Le secteur minier se sent particulièrement visé par cette réforme parce que la question de la santé et sécurité dans ce milieu de travail peut être une question de vie ou de mort.

Pour M. Lemieux : «le projet de loi affaiblit les mécanismes de prévention en enlevant les exigences minimales et en confiant aux patrons le soin de décider du programme de prévention et des mesures qui en découlent ».

Un autre enjeu important pour le Syndicat est celui des comités de santé et sécurité conjoints. Il serait possible pour les employeurs de ne créer qu’un seul comité de santé et sécurité et de n’avoir qu’un représentant à la prévention pour plusieurs établissements explique Nadine Joncas, représentante en prévention à la mine d’ArcelorMittal du Mont-Wright à Fermont. Pour cette dernière, il est important qu’il y ait plus qu’un seul comité parce que les réalités sont différentes pour les travailleurs qui œuvrent dans différents environnements ( mine, chemin de fer, usine). Selon celle-ci, la prévention en santé et sécurité en milieu de travail doit arrêter d’être vue comme une dépense inutile, mais comme un investissement.
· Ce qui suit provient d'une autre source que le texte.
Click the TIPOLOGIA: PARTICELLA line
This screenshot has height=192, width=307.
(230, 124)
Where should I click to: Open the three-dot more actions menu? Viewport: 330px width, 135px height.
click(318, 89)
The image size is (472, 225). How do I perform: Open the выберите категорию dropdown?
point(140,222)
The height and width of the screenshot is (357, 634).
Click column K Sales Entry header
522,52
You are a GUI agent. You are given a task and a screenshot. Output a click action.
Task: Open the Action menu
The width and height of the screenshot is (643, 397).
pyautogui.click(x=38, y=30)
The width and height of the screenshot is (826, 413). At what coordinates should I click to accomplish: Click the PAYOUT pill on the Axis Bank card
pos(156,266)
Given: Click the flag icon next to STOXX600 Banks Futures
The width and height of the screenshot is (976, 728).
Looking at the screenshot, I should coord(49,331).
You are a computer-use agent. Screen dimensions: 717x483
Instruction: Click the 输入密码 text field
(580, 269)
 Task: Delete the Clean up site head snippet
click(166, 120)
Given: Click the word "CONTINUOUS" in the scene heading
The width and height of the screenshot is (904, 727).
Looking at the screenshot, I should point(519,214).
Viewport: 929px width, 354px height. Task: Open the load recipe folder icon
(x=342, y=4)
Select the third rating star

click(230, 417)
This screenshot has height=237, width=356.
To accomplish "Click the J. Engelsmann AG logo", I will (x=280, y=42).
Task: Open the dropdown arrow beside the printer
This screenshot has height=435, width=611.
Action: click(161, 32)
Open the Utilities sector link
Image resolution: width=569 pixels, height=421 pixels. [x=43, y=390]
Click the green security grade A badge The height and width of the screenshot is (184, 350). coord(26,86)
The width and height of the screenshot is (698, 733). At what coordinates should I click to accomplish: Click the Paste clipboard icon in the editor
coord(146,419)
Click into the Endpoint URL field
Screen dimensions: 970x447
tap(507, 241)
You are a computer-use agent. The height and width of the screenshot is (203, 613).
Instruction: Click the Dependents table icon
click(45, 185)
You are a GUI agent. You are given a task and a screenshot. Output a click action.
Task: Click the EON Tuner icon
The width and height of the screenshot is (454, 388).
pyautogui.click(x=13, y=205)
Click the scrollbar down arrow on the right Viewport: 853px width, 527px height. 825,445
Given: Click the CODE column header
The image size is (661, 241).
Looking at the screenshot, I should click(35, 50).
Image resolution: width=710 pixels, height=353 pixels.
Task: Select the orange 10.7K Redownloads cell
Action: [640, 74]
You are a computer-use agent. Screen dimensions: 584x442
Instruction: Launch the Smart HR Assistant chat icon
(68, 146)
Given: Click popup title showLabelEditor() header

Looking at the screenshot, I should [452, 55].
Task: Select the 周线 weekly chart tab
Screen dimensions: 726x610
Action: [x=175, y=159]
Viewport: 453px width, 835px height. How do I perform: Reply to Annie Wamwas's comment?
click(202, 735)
Le Syndicat des Métallos déplore aussi que le projet de loi aura pour effet de rendre l’indemnisation des travailleurs blessés plus difficile. André Racicot, le président de la section locale 9291, donne en exemple les cas de surdité, très présents dans l’industrie minière. Ceux-ci seraient plus durs et faire reconnaître et les travailleurs n’auraient ainsi pas accès à certains soutiens comme des appareils auditifs.

En conclusion, le directeur québécois du Syndicat des Métallos affirme que dans sa forme actuelle, il préfère conserver la loi de santé et sécurité au travail plutôt que l’adoption du projet de loi 59. La loi de santé et sécurité du travail qui est actuellement en vigueur date de 1979.